The Virginian-Pilot
©
Among the three men running for the Democratic nomination for governor, state Sen. Creigh Deeds seems to be the one who fits most naturally into the moderate mold shaped by Mark Warner and Tim Kaine. He's also the one who seems least likely to succeed them.
That's the conventional wisdom, at least, and there are only a couple of months left to change it before the June primary.
If anyone has the energy to accomplish that reversal, however, it would be Deeds, a man who seems perpetually on the verge of bounding from his chair - and sometimes does.
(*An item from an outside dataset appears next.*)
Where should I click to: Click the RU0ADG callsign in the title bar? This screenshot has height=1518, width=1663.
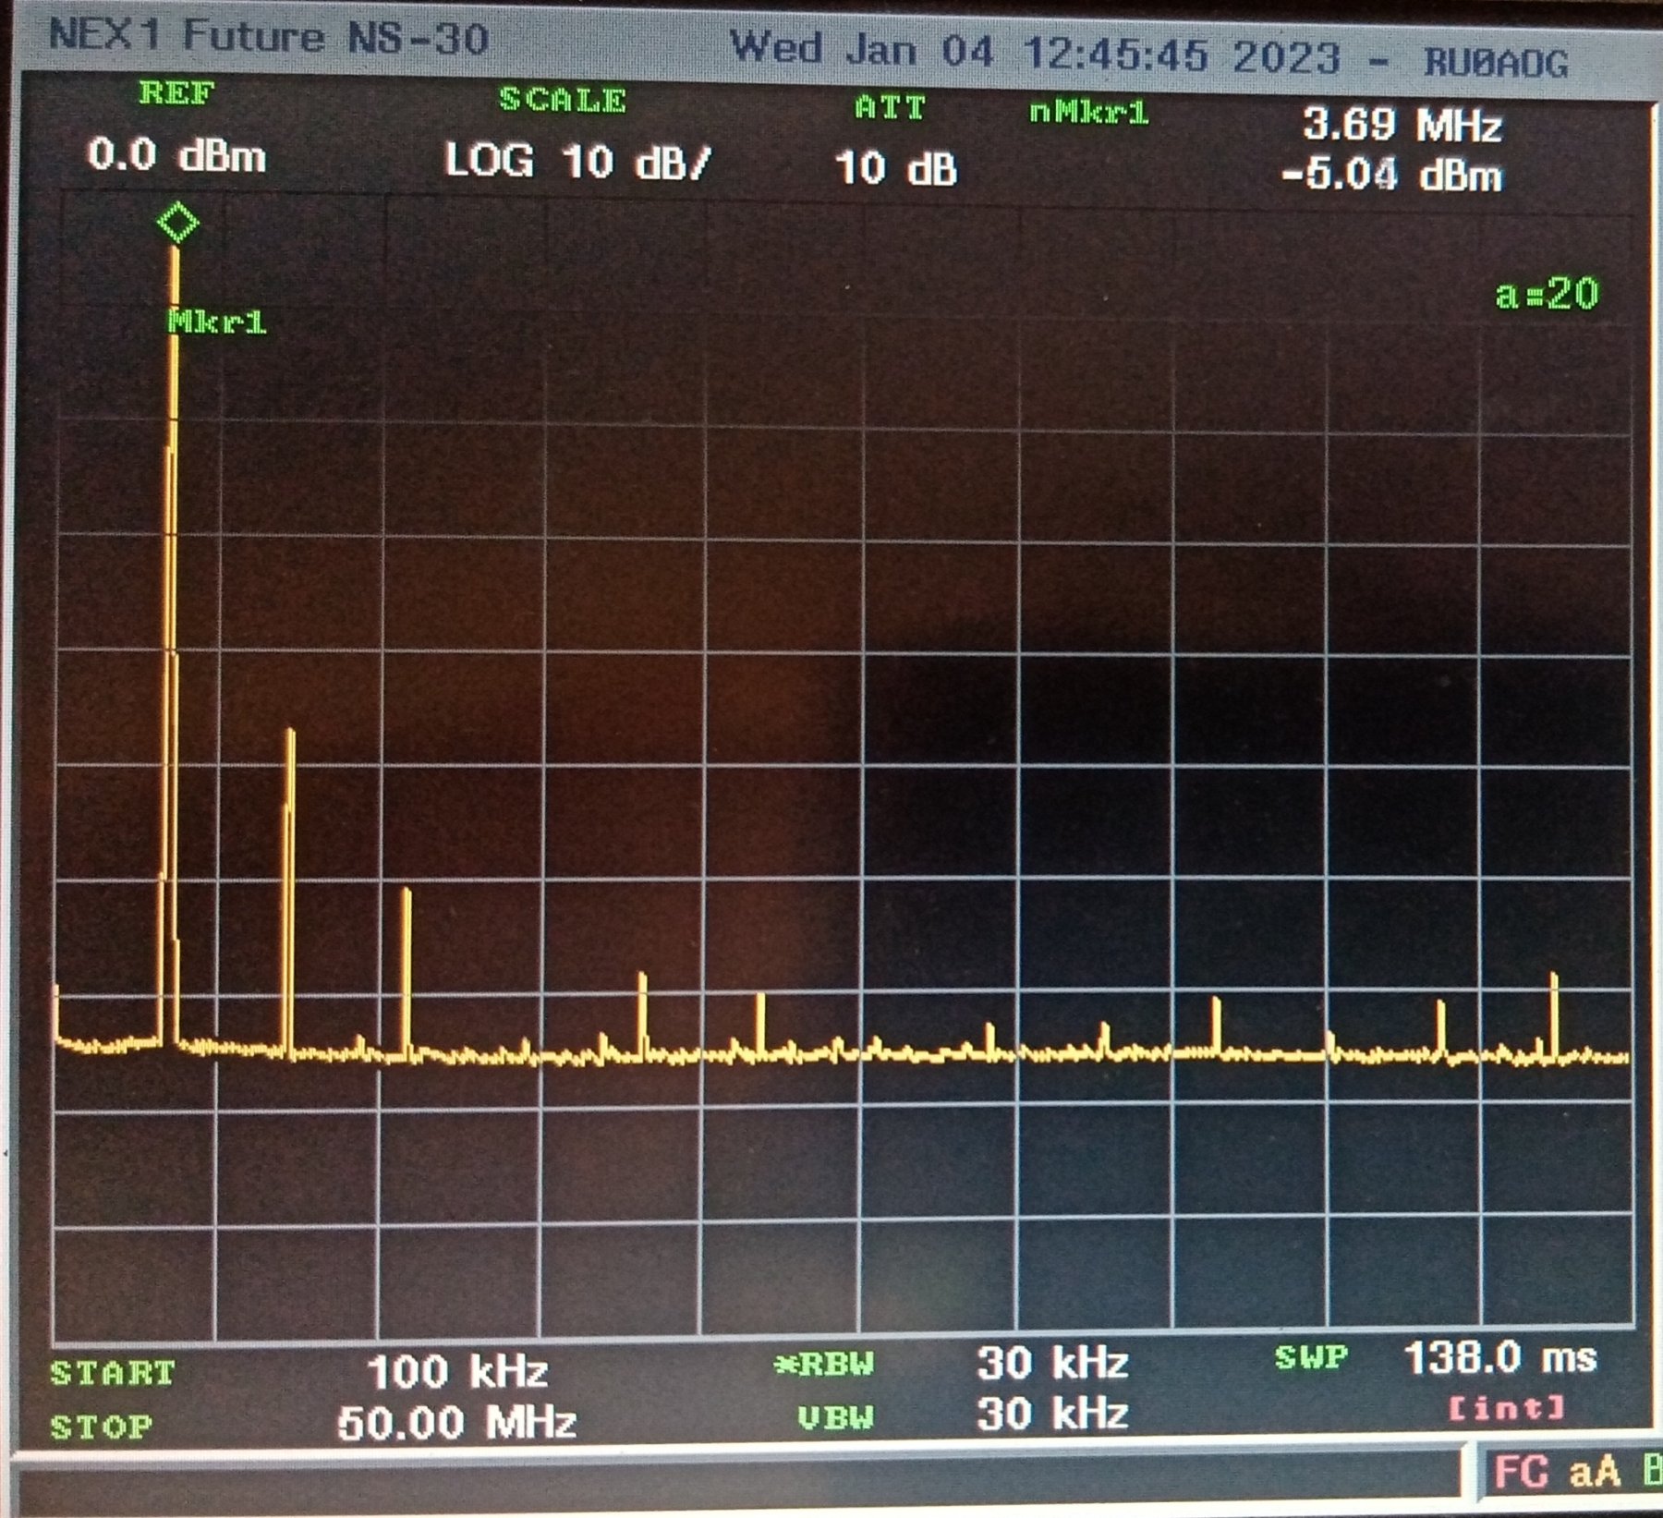1496,63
Now that the General Assembly session is finished, the fast-talking Bath County Democrat spends his time trying to wrestle the party's gubernatorial nomination from two Northern Virginia residents: Brian Moran and Terry McAuliffe.
Moran is working as hard as any candidate has for the nomination, with the possible exception of McAuliffe's handlers, who seem to publish a book a day on his positions. Snark aside, though, this has been a mostly serious campaign about the issues facing Virginia.
"The Democrats want to nominate me because I'm the only guy in this race that's ever run a statewide race," Deeds said in his opening pitch to The Pilot's editorial board recently.
In that 2005 race, Deeds ran against Republican Bob McDonnell, who beat him by a few hundred votes to become attorney general. McDonnell is the GOP gubernatorial nominee this year.
Deeds clearly would like a rematch, but at the moment, he's running behind in polls and way behind in money. Primary elections, though, are unpredictable things, with tiny turnouts and wacky results. Without a doubt, though, this one will be about where the (mostly) Democratic voters want to take their party. Fault lines are all over the place.
Deeds was raised on a farm that had been in his family since 1803; by old Virginia standards, McAuliffe and Moran - who both arrived as adults - are relative newcomers. McAuliffe and Moran hail from the 'burbs of NoVa; Deeds still lives in the rural West of RoVa - what Northern Virginia wags derisively call the "rest of Virginia."
This primary will test whether - at least for Democrats - the state boils down to a crescent running from Alexandria through Richmond to Virginia Beach. Democrats have repeatedly won enough votes there that RoVa's wishes haven't mattered much.
But such divisions - in geography, perhaps in values - have also been key in preventing progress on statewide issues like transportation, which Deeds intends to make his first year's priority.
"The governorship of Virginia is the most important political job in the country, and the best," he said, maybe overstating. "... You only have four years, you're totally unencumbered by re-election politics in the beginning, and your political capital is never greater."
But first Deeds must win the job. Perhaps his only chance is to convince Democrats that only a moderate can win against McDonnell.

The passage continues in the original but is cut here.